If you need a more complete blockchain creating blocks periodically like mainnet, you can use substrate ecosystem tools like zombienet or polkadot-launch and use the --chain=calamari-local chainspec when running the nodes instead.

Connecting With Polkadot-JS​

Now that you have a blockchain node to interact with, you need a substrate-compatible wallet API. We'll use polkdadot.js for this guide.

  1. Open a browser to https://polkadot.js.org/apps/#/explorer. This opens Polkadot.js Apps, which connects to Polkadot MainNet by default.
  2. In the top-left corner, open the menu and navigate to the Development sub-menu.
  3. Enter localhost::9944 under custom endpoint.
  4. Click the Switch button to connect to your Calamari development node.

With Polkadot.js Apps connected, your Calamari development node will be ready to receive transactions and produce blocks, implementing the business logic in e.g. javascript is left as an exercise to the reader.

Connecting to Calamari Network​

When you need your app to interact with the live network, most of the above still applies, you just connect to a public backend url instead of using your own local blockchain node

danger

Unlike on a local network, any transactions sent to Calamari Network become permanent records in the public blockchain's history. Mistakenly sent funds for example can not be undone. Exercise caution

Network Endpoints​

List of the load-balancer endpoints provided by Calamari:

  • WSS - wss://ws.calamari.systems
  • HTTPS - https://rpc.calamari.systems

Chain ID​

The Calamari Network chain id is 2084

Block Explorer​

A block explorer is like a search engine for the blockchain. It lets you search for information such as balances, contracts, and transactions.

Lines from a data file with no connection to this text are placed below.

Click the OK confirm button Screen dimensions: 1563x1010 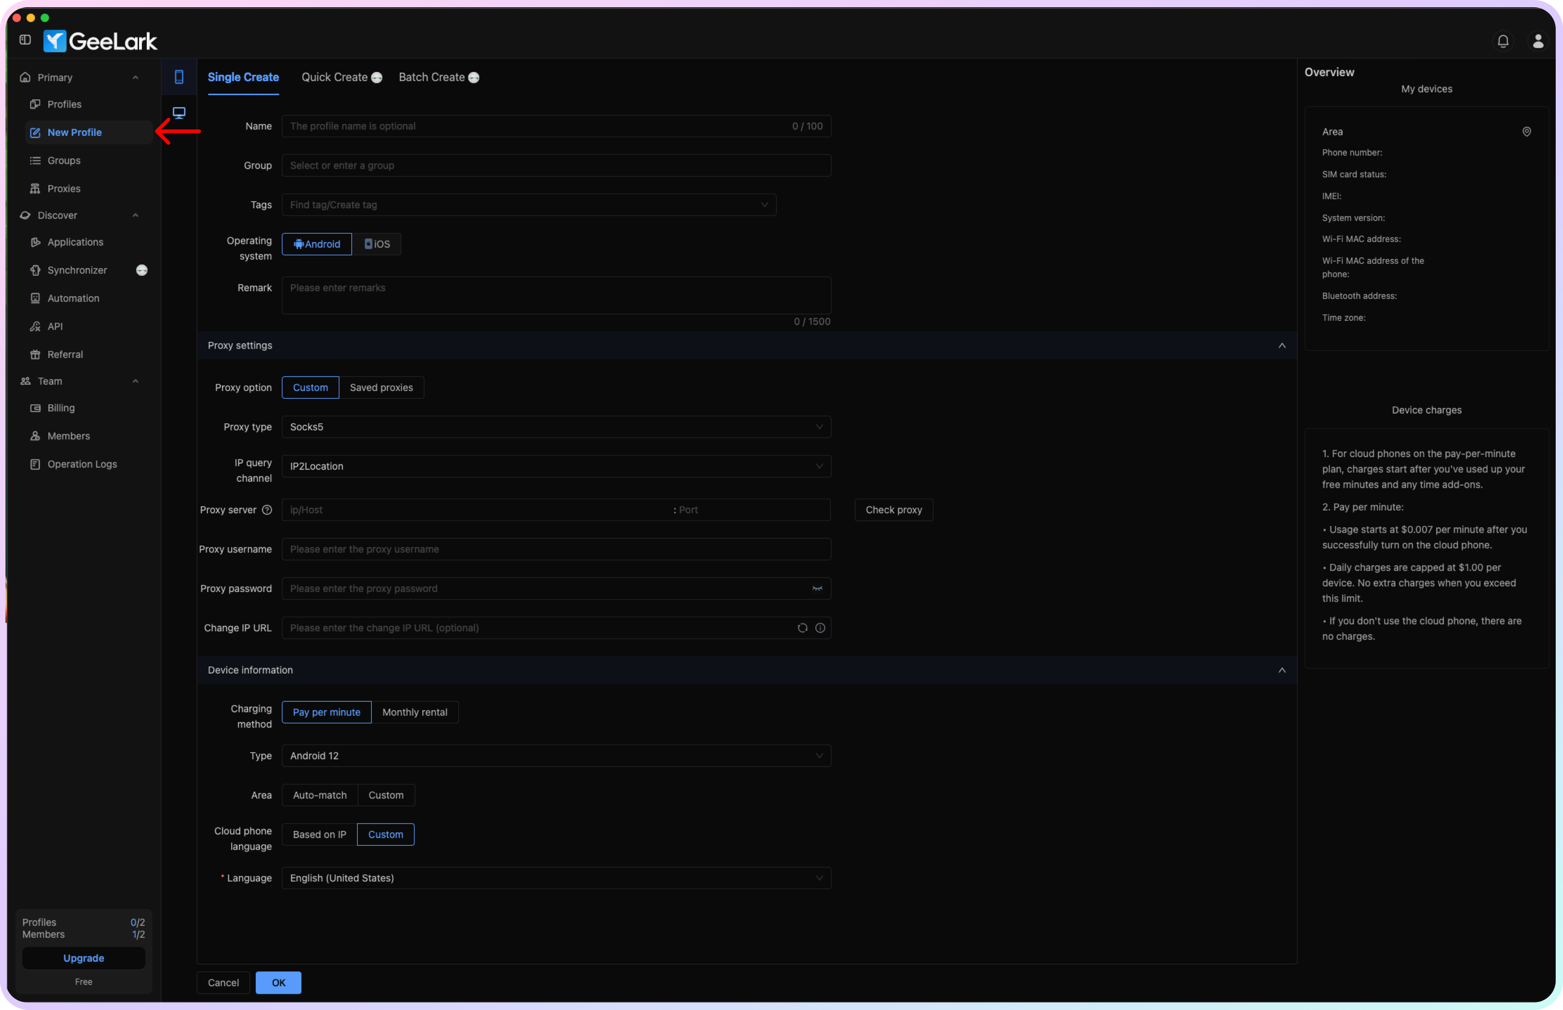[x=278, y=982]
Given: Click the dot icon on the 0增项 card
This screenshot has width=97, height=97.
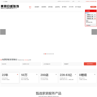Looking at the screenshot, I should click(95, 74).
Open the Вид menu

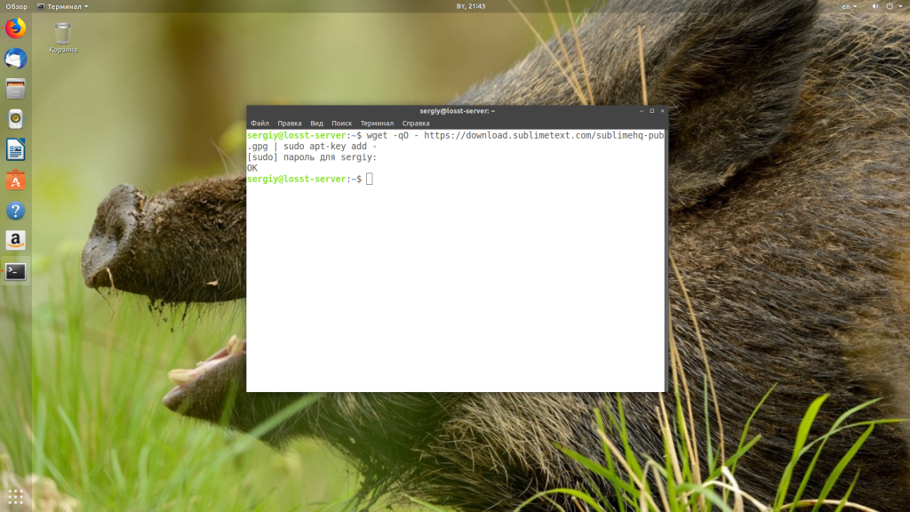tap(316, 124)
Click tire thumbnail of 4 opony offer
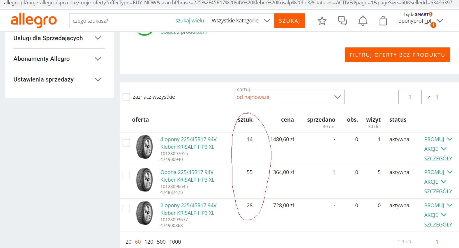 tap(144, 147)
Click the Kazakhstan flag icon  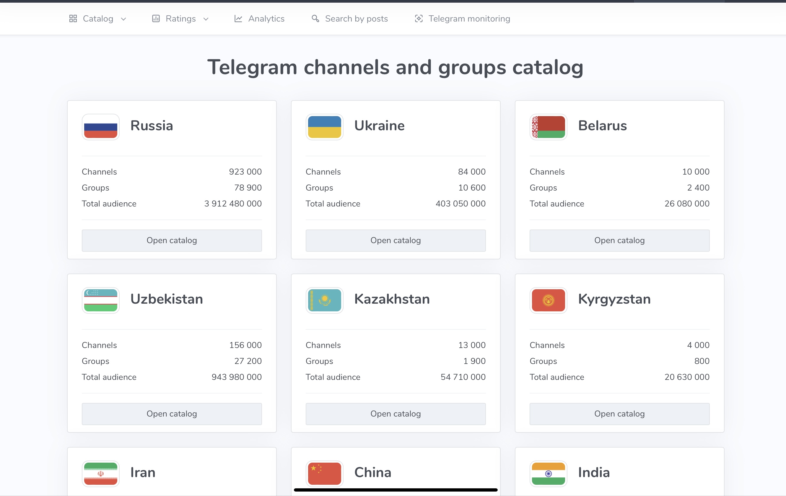pyautogui.click(x=324, y=300)

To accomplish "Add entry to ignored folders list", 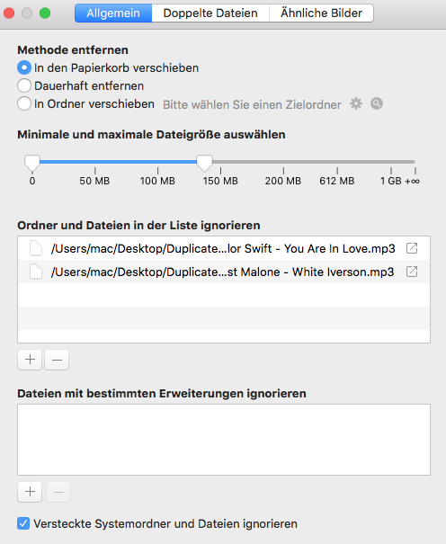I will [30, 360].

Subscan is the main block explorer for the Substrate API and supports Calamari Network. You can find it at [https://calamari.subscan.io/].

It can handle both standard and custom modules, so you can see information about Staking, Governance, and XCM pallets (or modules), among others. The code is open-source and available on the Subscan Essentials GitHub repo.

Useful Development Tools​

  • Manta.js Javascript SDK: A set of functionality which connects your public address (polkadot-js), your private addresses and manages the creation of the payloads required for MantaPay extrinsics.
  • Manta zkSBT SDK: A set of functionality that can help you mint zkSBT, store and verify the proof key of zkSBT. To mint zkSBT, you need a Polkadot wallet and Manta Signer. In the future, you can replace Polkadot wallets and Manta Signer with Manta Wallet.
  • Manta Wallet Extension: The extension is a browser extension which generates zero knowledge proofs and manages the private keys of your UTXOs. The extension is open sourced and you find instruction to set it up locally at manta-extension.
  • Manta Signer: The signer is a desktop application which generates zero knowledge proofs and manages the private keys of your UTXOs. The signer is open sourced and you find instruction to set it up locally at manta-signer.
  • zombienet or the deprecated polkadot-launch tool can help you set up a full relaychain + parachain network.